For a feeding of 8 you’ll need:
– 2,5 kg potatoes, cooked THEN peeled and sliced or diced
– 2-3 onions, peeled and finely diced (or chopped in the food processor)
– 400 g gherkins, diced. IMPORTANT: Keep the brew!! You’ll need it for the dressing
– 400 g cooked ham (or something similar) – buy in a piece and then also dice like the gherkins
– 200 g mayonnaise – buy the ‘real’ mayo, not fat-reduced etc. take a look at the ingredients, real good mayo should contain not much more than eggs and oil, at least there is a number of labels without gluten
– some vegetable oil
– 1 tbl. spoon butter
– 1 tbl. spoon gluten-free all purpose flour
You can cook (and even peel) the potatoes a day in advance if it fits your schedule, if not start preparation with the potatoes because they need to cool down to be easily peeled and sliced.

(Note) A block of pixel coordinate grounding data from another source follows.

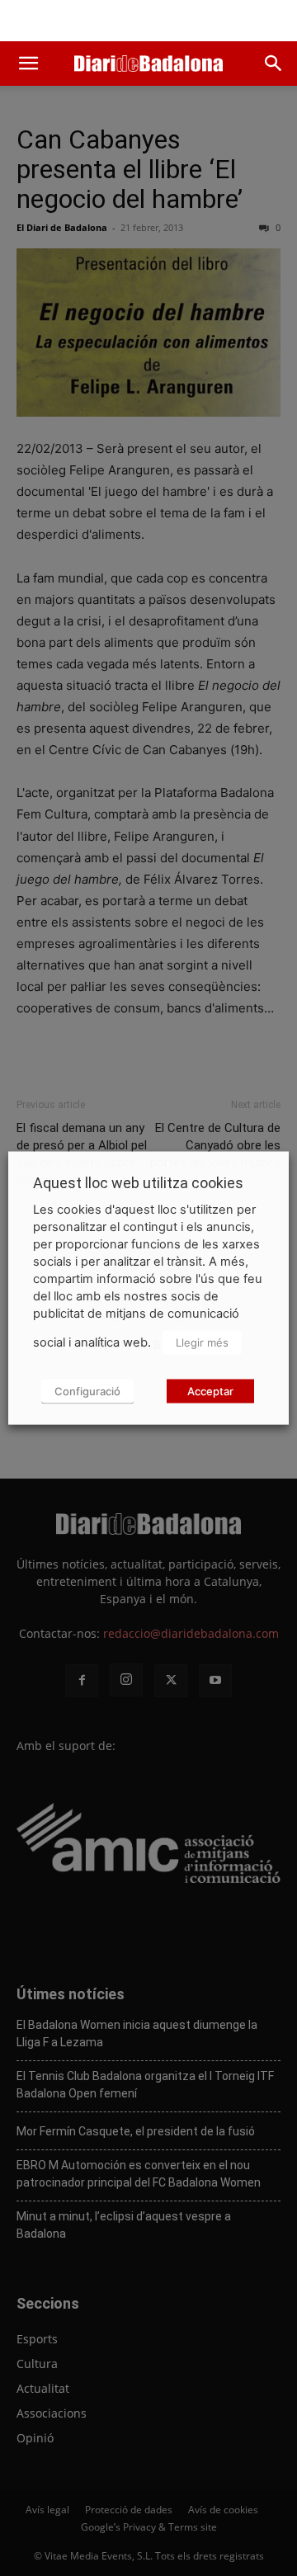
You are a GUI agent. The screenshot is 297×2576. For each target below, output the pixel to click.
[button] (28, 63)
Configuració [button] (87, 1391)
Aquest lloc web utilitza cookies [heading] (138, 1182)
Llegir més (202, 1342)
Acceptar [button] (210, 1391)
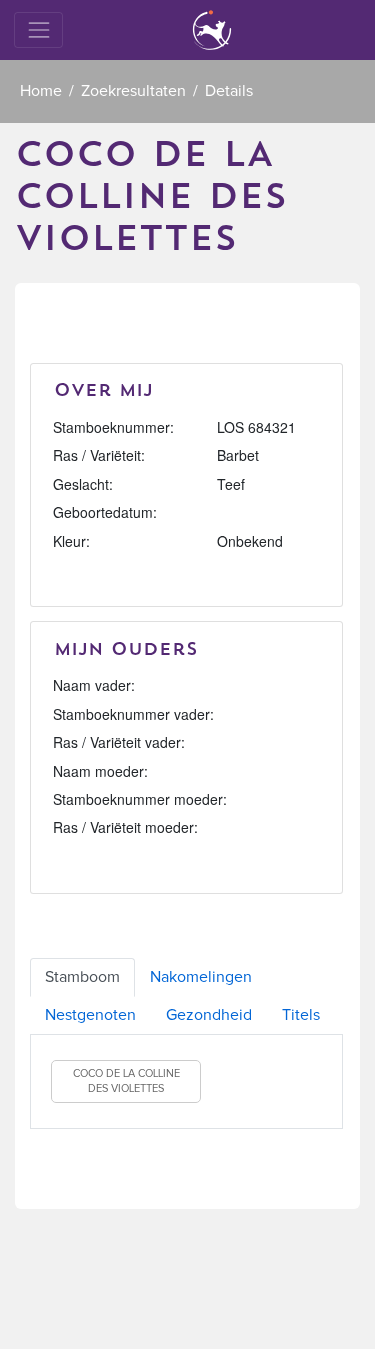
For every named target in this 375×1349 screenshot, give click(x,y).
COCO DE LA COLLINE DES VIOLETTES (126, 1081)
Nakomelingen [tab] (201, 977)
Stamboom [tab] (82, 977)
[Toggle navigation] (38, 29)
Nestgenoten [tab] (90, 1015)
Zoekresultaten (133, 91)
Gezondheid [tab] (209, 1015)
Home (41, 91)
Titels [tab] (301, 1015)
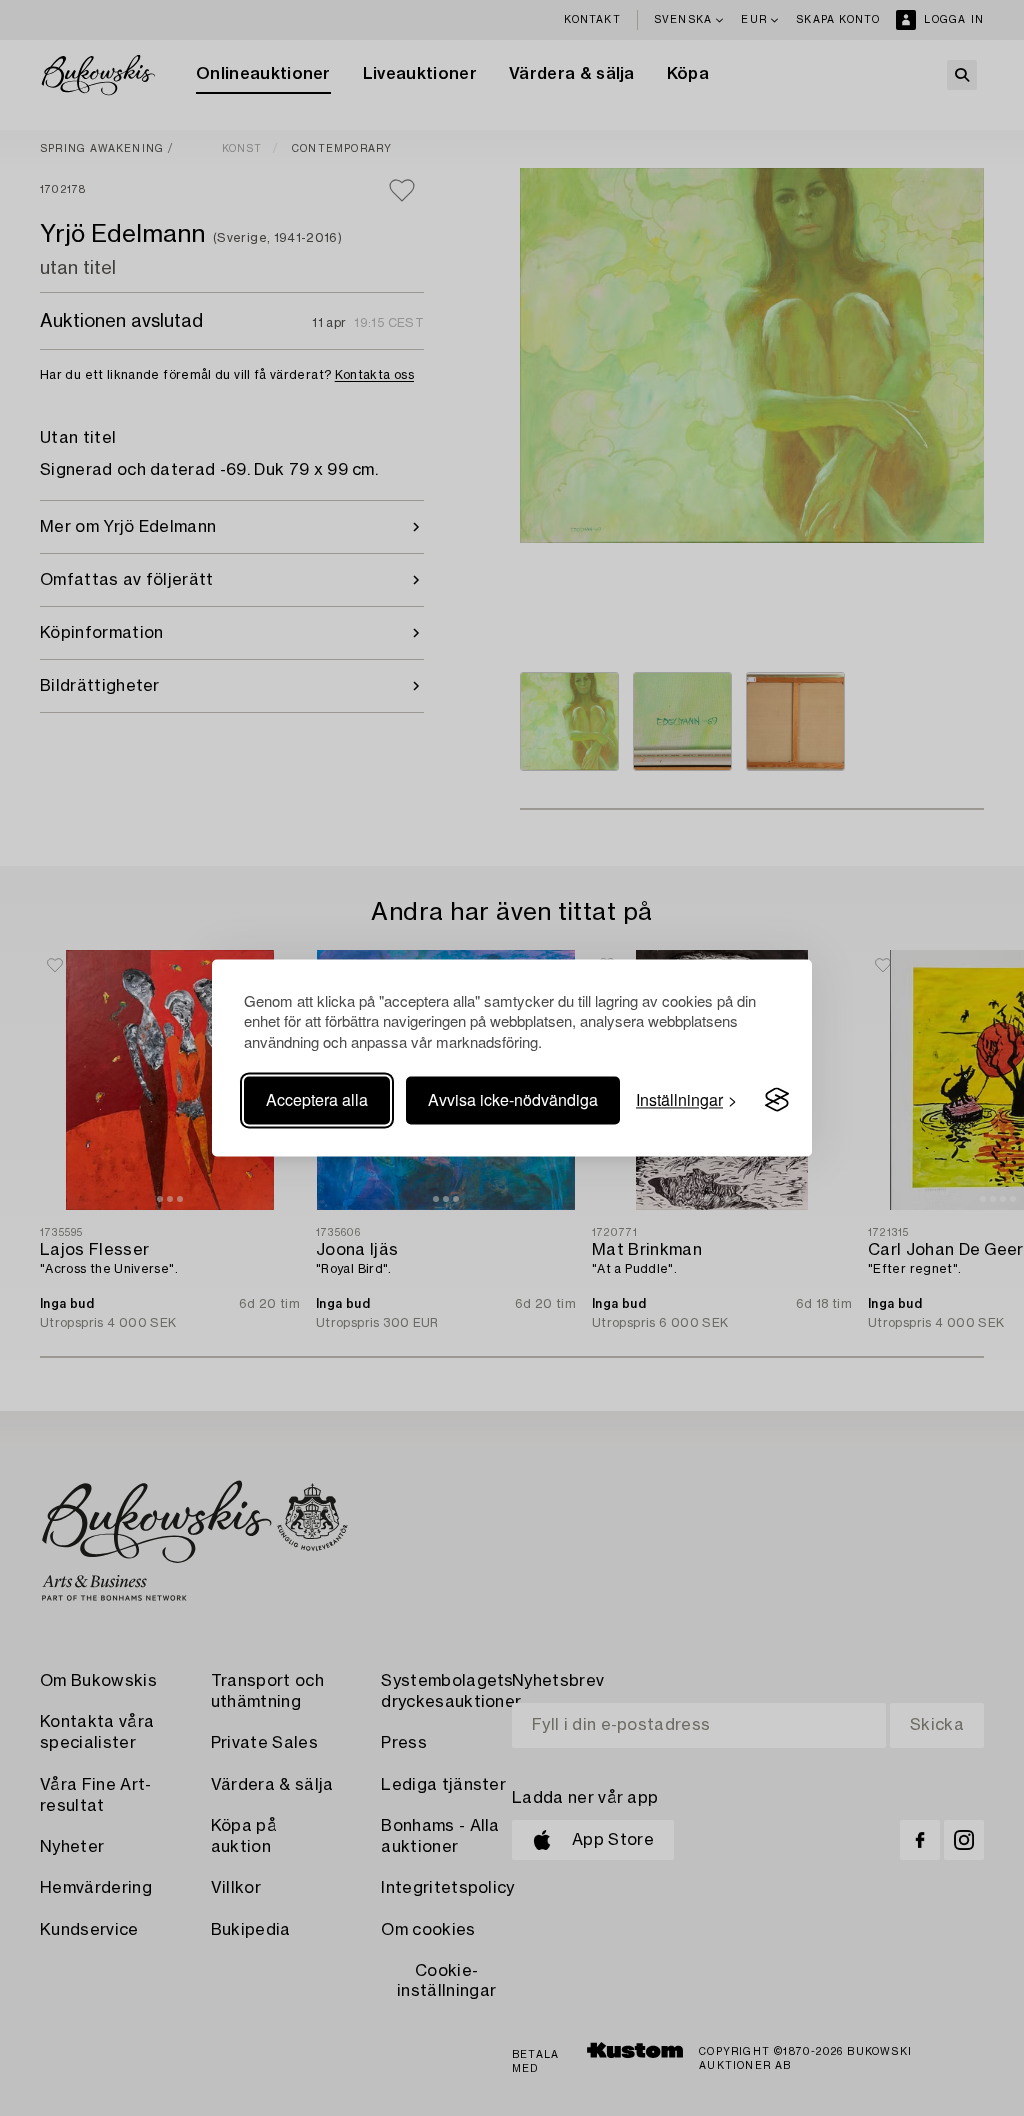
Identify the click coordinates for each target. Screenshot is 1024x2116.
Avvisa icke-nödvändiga (513, 1099)
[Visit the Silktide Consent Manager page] (777, 1100)
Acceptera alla (317, 1099)
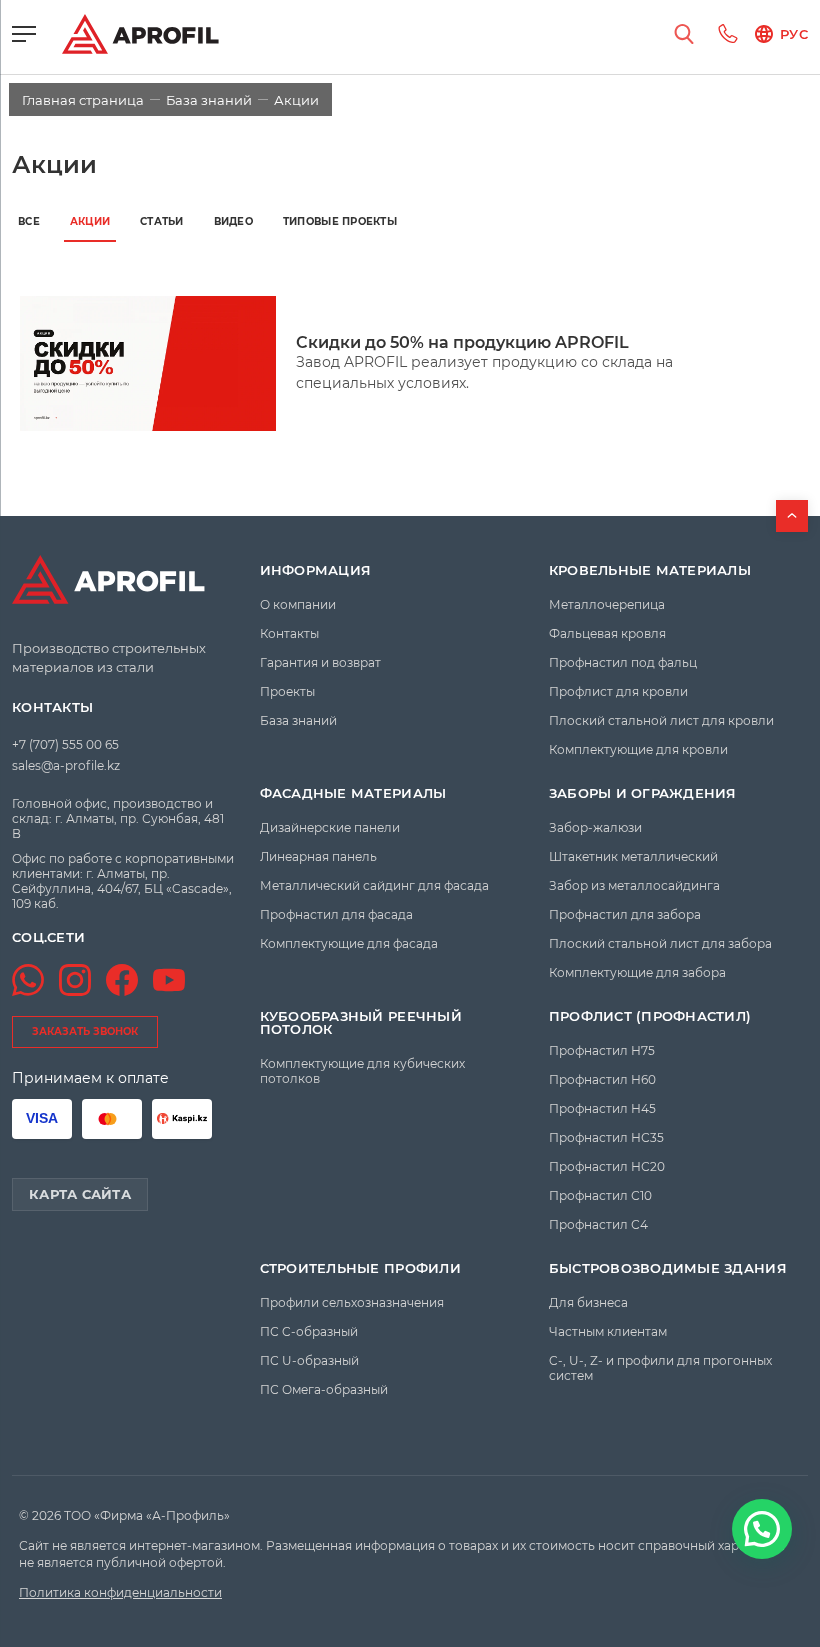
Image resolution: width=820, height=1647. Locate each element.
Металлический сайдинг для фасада (374, 885)
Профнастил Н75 (602, 1050)
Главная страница (83, 100)
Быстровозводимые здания (668, 1268)
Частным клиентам (608, 1331)
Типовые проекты (340, 221)
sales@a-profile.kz (66, 765)
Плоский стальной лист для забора (660, 943)
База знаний (209, 100)
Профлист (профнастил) (650, 1016)
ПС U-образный (309, 1360)
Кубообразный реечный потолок (361, 1023)
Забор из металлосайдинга (634, 885)
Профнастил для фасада (336, 914)
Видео (233, 221)
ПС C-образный (309, 1331)
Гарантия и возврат (320, 662)
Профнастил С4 (598, 1224)
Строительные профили (360, 1268)
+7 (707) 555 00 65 (65, 744)
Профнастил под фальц (623, 662)
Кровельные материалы (650, 570)
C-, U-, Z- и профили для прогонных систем (660, 1368)
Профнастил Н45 (602, 1108)
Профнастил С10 (600, 1195)
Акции (90, 221)
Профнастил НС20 (607, 1166)
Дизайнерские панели (330, 827)
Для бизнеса (588, 1302)
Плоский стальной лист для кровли (661, 720)
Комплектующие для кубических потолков (362, 1071)
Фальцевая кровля (607, 633)
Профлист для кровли (618, 691)
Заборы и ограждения (643, 793)
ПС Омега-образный (324, 1389)
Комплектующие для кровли (638, 749)
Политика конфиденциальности (120, 1592)
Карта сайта (80, 1194)
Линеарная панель (318, 856)
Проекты (287, 691)
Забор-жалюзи (595, 827)
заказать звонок (85, 1031)
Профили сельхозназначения (352, 1302)
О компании (298, 604)
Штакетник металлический (633, 856)
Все (29, 221)
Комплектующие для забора (637, 972)
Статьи (162, 221)
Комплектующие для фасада (349, 943)
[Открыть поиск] (684, 34)
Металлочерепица (607, 604)
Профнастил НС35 (606, 1137)
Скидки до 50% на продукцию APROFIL (462, 342)
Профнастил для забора (625, 914)
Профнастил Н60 (602, 1079)
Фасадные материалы (353, 793)
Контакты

Heat oil and diced onions in a small pot on medium heat until the onions become glassy, then fill into a small bowl or plate. In the same pot now heat the butter until liquid, add the flour and stir well until combined. Fill roux up with the brew saved from the gherkins, stir constantly until thickened. Then turn off from the heat. This is the basis of the salad’s dressing. Now add all other ingredients: diced gherkins, diced ham, onions and mayonnaise. Season generously with salt and pepper as the potatoes will soak up a lot of salt. Stir well until it’s a consistent mass. Slice the potatoes into a big bowl or pot and add the dressing. Stir well but carefully in order not to break (or mash 😉 ) the potatoes. Cover and set aside for at least 5 hours in a cool place, best would be over night.
Preparation will take about an hour or 1.5 hours, but it’s really worth it. You can have this salad all by itself or serve with chicken, steak or frankfurter. Voilà!